D'autres veulent carrément l'abroger. Le communiste Fabien Roussel propose d'instaurer « un budget de fonctionnement qui couvrira l’ensemble des charges et obligations des établissements, sur la base de l’obligation de moyens et non de résultats ». Quant à Jean-Luc Mélenchon, il ambitionne de « reconstruire le service public hospitalier ». Et même de l'autre côté de l'échiquier politique, Marine Le Pen veut « arrêter la T2A » et « revenir à une forme de budget global ». En revanche, la candidate LR la conserve mais « l'enrichit avec un vrai financement à la qualité des soins ».
Des lits et du personnel
S'il est un sujet qui rassemble, c'est la nécessité de recrutements à l'hôpital public. Il faudra y embaucher 25 000 soignants en cinq ans, quitte à supprimer du personnel administratif, si la droite revient au pouvoir. La candidate d'extrême droite veut de son côté y « recruter en masse », affirmant que « 30 % des postes ne sont pas pourvus ».
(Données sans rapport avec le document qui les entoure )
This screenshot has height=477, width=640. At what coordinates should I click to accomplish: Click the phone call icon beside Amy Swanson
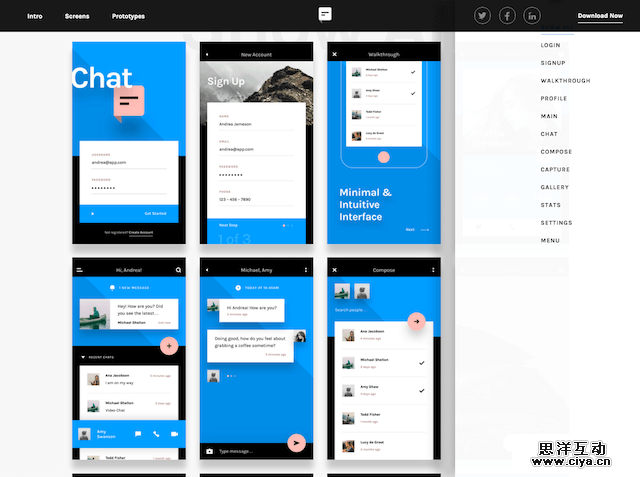[x=155, y=434]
À gauche, Anne Hidalgo promet tout autant de « recruter massivement », Yannick Jadot d'augmenter le ratio de soignants par patient, notamment en employant 100 000 infirmières supplémentaires. Jean-Luc Mélenchon mise lui aussi sur davantage de médecins fonctionnaires et Fabien Roussel promet un « vaste plan de développement de l'hôpital public » assorti de 100 000 emplois. Mais la réalité des vacances de postes hospitaliers depuis des années montre que certaines promesses politiques ont des allures de pensée magique, car il faut surtout créer les conditions de carrières médicales et paramédicales plus attractives pour fidéliser les soignants.
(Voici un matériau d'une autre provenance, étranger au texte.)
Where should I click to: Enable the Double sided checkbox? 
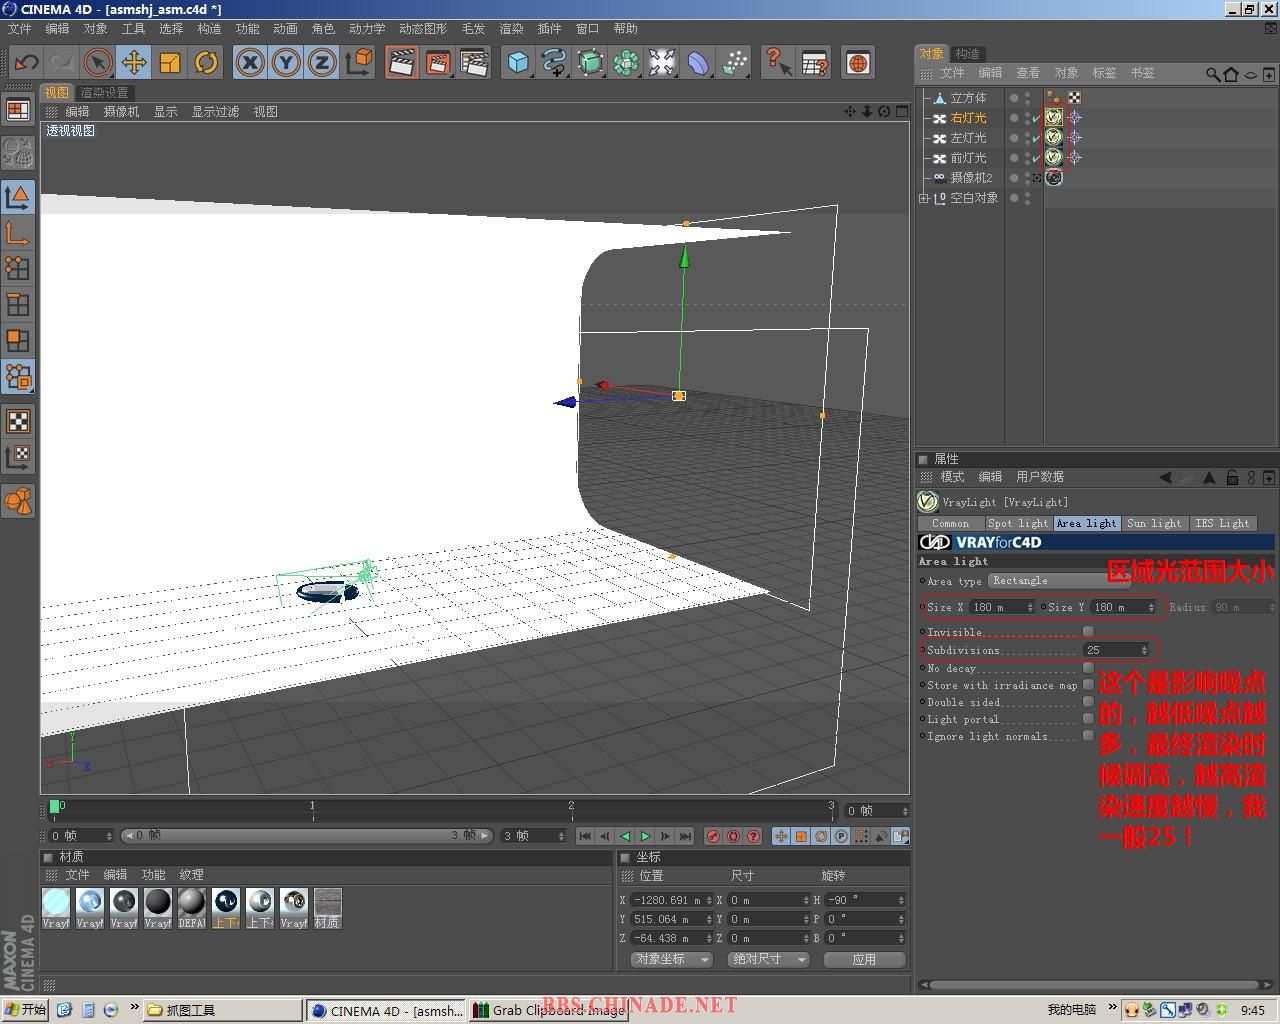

Enfin, question sensible depuis la crise Covid, le nombre de lits hospitaliers est un autre totem. Le candidat de La France Insoumise veut revenir sur les suppressions des dernières années et surtout en rouvrir en psychiatrie publique. Anne Hidalgo entend y mettre un terme et Yannick Jadot inversera la vapeur. À droite, Valérie Pécresse regrette que 10 % des lits soient « fermés faute de soignants » et Marine Le Pen plaide pour « un moratoire ».